START DATA PROVIDED
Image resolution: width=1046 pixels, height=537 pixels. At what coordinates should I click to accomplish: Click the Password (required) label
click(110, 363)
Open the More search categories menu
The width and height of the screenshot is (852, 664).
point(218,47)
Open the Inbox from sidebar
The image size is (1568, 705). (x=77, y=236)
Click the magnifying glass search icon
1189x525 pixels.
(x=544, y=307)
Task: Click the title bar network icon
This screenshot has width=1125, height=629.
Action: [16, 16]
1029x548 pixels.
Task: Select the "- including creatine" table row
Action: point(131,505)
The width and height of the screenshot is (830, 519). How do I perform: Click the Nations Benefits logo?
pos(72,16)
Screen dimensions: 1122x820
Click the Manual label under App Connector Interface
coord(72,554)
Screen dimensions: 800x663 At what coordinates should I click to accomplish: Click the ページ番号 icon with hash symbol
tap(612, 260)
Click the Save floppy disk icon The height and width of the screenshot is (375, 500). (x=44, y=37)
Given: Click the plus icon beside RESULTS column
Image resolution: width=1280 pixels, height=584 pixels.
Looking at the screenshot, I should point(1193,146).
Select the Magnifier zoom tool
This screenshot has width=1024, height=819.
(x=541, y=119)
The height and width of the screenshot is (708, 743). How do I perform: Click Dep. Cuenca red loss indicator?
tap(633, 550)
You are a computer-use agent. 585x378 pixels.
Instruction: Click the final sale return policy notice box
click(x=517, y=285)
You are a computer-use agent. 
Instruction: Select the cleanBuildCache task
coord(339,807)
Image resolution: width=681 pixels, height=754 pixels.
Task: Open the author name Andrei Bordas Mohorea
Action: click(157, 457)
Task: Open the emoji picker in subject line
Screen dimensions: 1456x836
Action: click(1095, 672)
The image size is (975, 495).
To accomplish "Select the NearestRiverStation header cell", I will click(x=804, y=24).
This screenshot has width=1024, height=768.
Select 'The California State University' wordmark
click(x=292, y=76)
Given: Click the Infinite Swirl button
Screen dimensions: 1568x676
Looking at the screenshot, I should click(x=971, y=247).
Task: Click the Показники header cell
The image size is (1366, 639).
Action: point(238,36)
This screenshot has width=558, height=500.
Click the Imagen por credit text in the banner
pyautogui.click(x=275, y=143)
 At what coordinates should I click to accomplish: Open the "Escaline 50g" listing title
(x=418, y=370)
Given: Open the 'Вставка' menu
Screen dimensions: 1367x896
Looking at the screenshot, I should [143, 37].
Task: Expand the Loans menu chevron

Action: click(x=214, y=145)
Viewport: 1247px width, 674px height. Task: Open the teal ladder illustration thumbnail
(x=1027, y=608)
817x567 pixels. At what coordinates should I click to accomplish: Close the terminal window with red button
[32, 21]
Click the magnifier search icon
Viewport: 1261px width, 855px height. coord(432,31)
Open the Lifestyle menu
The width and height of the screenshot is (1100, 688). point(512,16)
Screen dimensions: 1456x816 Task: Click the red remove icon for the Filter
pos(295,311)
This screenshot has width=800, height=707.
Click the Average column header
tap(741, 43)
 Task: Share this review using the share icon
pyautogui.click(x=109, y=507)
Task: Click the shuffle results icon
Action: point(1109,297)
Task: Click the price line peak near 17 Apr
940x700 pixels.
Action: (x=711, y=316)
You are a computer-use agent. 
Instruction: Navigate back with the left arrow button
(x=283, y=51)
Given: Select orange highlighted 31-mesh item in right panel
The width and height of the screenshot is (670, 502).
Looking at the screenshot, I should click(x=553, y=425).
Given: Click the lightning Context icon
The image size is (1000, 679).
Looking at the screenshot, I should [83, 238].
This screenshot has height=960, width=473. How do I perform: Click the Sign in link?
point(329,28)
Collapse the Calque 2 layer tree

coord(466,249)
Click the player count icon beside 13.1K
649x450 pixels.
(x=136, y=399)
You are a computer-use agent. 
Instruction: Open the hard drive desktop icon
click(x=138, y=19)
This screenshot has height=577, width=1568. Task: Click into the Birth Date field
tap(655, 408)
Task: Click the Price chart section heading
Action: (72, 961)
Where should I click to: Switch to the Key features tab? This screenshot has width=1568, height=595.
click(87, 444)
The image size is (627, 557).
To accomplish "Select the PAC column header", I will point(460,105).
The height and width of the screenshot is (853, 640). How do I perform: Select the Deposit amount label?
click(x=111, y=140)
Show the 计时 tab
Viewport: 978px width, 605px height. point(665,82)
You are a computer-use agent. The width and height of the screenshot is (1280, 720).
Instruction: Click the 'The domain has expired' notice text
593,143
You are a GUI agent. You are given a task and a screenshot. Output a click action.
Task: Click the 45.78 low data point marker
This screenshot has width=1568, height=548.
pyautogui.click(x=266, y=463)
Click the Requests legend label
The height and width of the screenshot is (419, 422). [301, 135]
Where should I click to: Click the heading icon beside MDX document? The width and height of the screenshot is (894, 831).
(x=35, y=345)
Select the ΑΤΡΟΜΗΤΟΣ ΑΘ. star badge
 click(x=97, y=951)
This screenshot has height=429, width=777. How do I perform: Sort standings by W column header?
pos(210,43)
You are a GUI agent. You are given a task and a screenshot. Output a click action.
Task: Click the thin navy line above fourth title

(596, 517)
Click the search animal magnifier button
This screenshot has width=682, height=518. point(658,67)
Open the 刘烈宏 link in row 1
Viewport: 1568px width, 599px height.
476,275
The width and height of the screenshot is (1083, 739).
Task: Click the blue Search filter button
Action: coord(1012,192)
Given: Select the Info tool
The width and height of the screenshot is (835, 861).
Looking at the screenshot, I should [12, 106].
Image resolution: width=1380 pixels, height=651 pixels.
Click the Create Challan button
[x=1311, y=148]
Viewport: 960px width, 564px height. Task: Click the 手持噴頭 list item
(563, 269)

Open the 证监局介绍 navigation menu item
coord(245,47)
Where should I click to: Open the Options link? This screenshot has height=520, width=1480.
END DATA PROVIDED
PROBLEM REQUIREMENTS
Scan the entries above for the word "cell" and collect each line holding it.

RESPONSE TO THE TASK
To accomplish "Select the NearestRiverStation header cell", I will click(x=804, y=24).
Task: Click the Показники header cell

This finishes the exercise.